Site icon Our Next Life by Tanja Hester, author of Work Optional and Wallet Activism

Early Retirement Is a Trip Back in Time

Early Retirement Is Like Traveling Back in Time // There are so many ways being early retired has felt like traveling going in time, like sleeping more, having to budget again and traveling at a totally different standard. It's great!

I’m making a deliberate choice not to draw any big conclusions about early retirement here on the blog until we’re at least three months into it, maybe longer, because we are still very much in the detox phase right now and don’t yet know what our daily rhythms will look like after we’ve caught up on sleep (or even just gotten over the jet lag), how we’ll feel long-term with no title and no career, or any of the big, life-changing stuff that we suspect early retirement will bring. But, that said, some things are clear to us already, and one of those is that:

So far, early retirement involves a lot of time travel.

To many different times, in fact. Think I’m joking? Read on!

Sleep and Time Travel

Yesterday, I slept for 15 hours. From a little after midnight to 9 am, when I looked at my phone and said, “Wow, cool!

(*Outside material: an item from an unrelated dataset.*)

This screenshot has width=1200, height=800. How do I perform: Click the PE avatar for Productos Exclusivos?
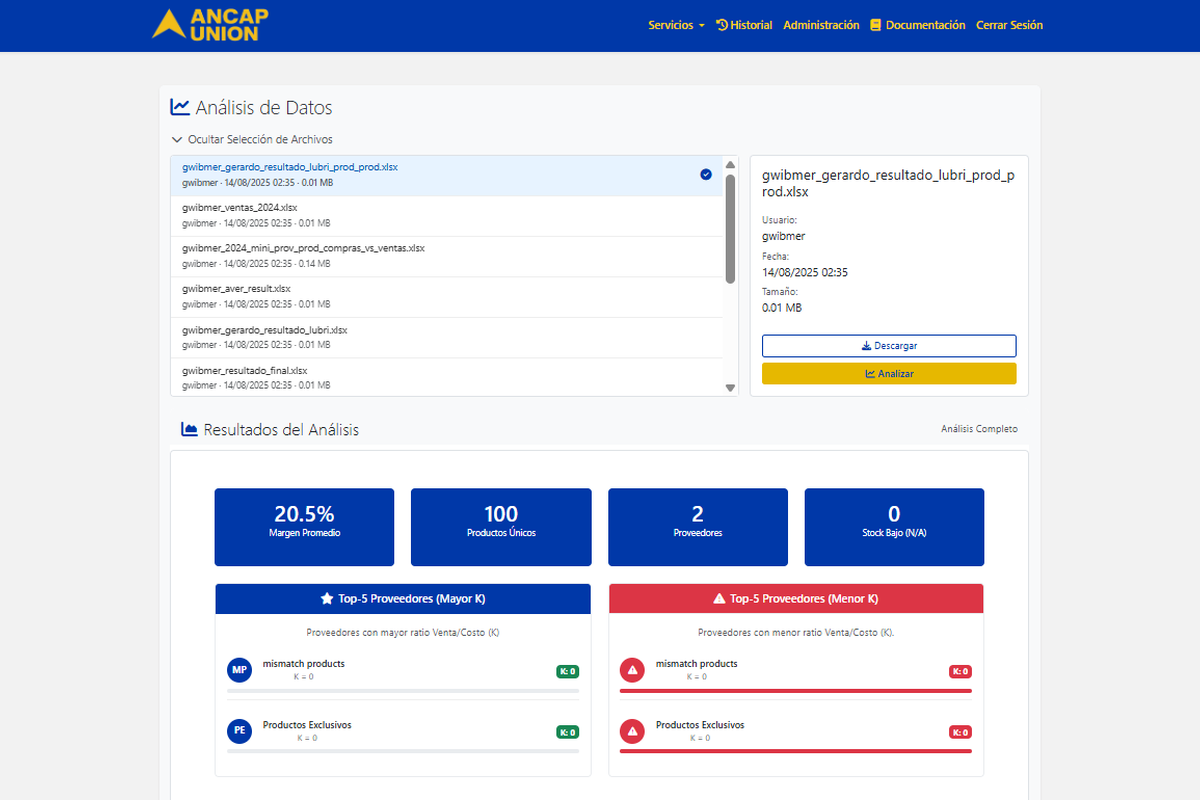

I made it 9 hours!” And then from 9 to 3:30 in the freaking afternoon, after I proceeded to fall instantly back asleep, snooze away those hours, wake up, glance at my phone again, and this time jolt out of bed, march out to Mark, who was reading on the couch, and ask incredulously, “What the hell just happened?!”

Because I am a bad sleeper. Always have been. I have slept 15 hours in one night exactly zero times that I can ever remember. Most weekend days while working, I was stoked if I slept past 7:30, regardless of how late we’d been up. (And, yes, I know all the parents of young children are snickering. We know that sleeping in wouldn’t be an option if we had kids.) And I didn’t believe that work stress had anything to do with me being a bad sleeper, or at least it didn’t cause the problem. Because even as a baby, my parents told my doctors they were worried about how little I slept. I would just stare out at the world when I was supposed to be getting that brain-growing shut-eye.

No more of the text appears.